## Text block
More Product Data Does Not Make Product Selection Easier

Just exactly how do your customers go about determining if they want to buy your product? Studies have shown that for products that cost US$50 or more, 25% of customers say that they spend most of their effort on product research. Of this 25%, 20% say that most of their effort is spent doing comparison shopping. How are you helping your customers to do this?

As product managers, all too often we think that we are helping our customers make a decision about our product when we really are not. What we tend to do is to create buying guides for our customers that list product features so that our customers can choose between our small, medium, and large products.

It turns out that this really does nothing to help our customers. More information is not what our customers are looking for. Rather what they want product managers to do is to help them to feel confident about the choice that they are trying to make. What this means is that we need to provide our customers with a way to both identify and then weigh the product features that are the most important to them.

How To Help Your Customer Weigh Your Product

When it comes to helping your customer feel confident that they are making the right decision, one company that has got it right is the diamond company, De Beers. They are the ones who came up with the “4Cs” system of evaluating and comparing diamonds (cut, color, clarity, and caret). This approach took a process that most people know nothing about and provided them with confidence that they were weighing the essential features needed to make the right decision.

As product managers we need to help our customers control the number of features that enter into their weighting process. Sometimes there may be many, many different features associated with our products and as product managers we need to create ways that will help our customers sort through all of these features in order to identify the ones that really matter to them.

## Explore the material
• a. In the article on product selection, which company came up with the "4Cs" system for evaluating and comparing diamonds?
• b. Pick up the article on product selection after its last sentence and keep writing in the same style.
The data after the article on product selection is separate material.

## Collected material
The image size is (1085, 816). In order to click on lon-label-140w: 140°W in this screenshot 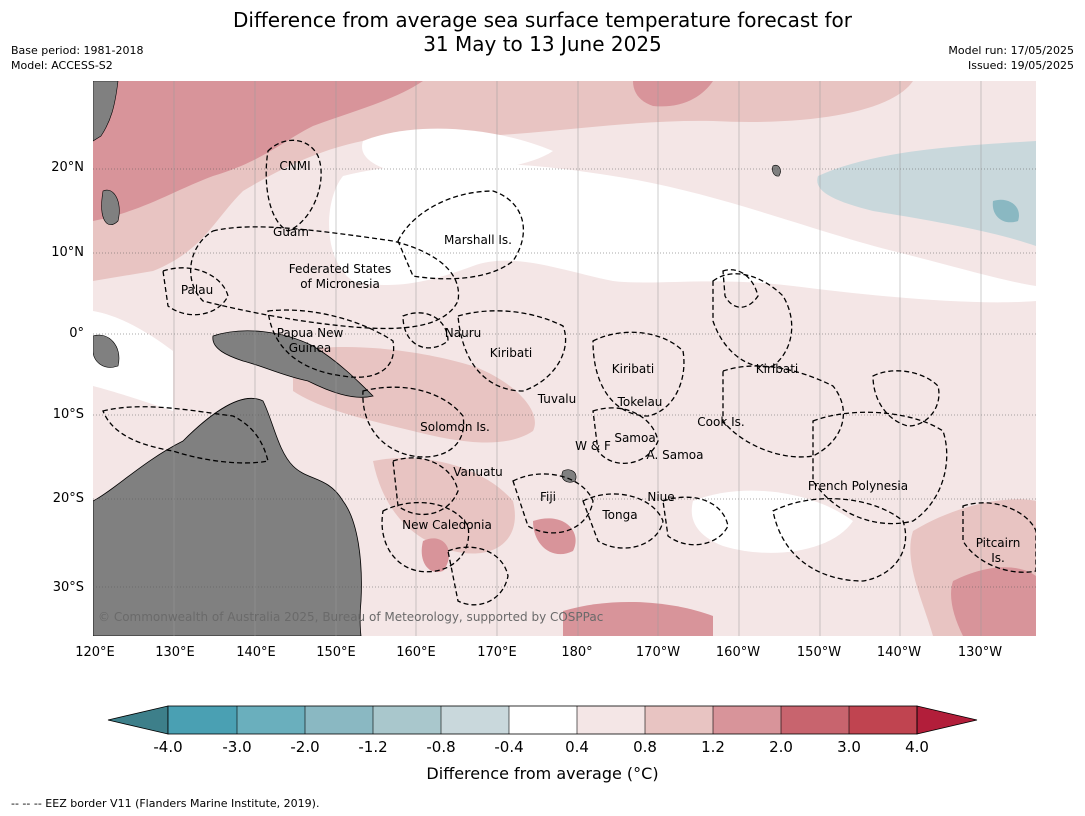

## List of answers
• a. De Beers

• b.
One way to go about doing this is by adding logic to your product’s web site. You can have the customer provide some basic information about themselves and then use that information to narrow the product configurations that they should be considering. By doing this you will have made it easier for them to weigh their options when making the buying decision.

What All Of This Means For You

Making decisions is hard work and your customers have to make decisions when they are considering whether or not to buy your product. As a product manager, you need to help them with the product weighing process.

One thing that too many product managers don’t realize is that simply by providing your customers with even more information about your product you won’t make the decision making process any easier for them. Instead what you need to do is to provide them with tools that will allow them to filter the available information down to just the elements that matter to them.

The easier that you make it for your customers to weigh what your product has to offer against what other products offer, the easier it will be for them to reach a buying decision. If they see how simple it is to interact with your product, then it will be cast in a favorable light. When that happens, you’ll have more customers selecting your product and that is what it takes to make a product manager happy!

– Dr. Jim Anderson
Blue Elephant Consulting –
Your Source For Real World Product Management Skills™

Question For You: How many different product characteristics do you think a customer can comfortable weigh?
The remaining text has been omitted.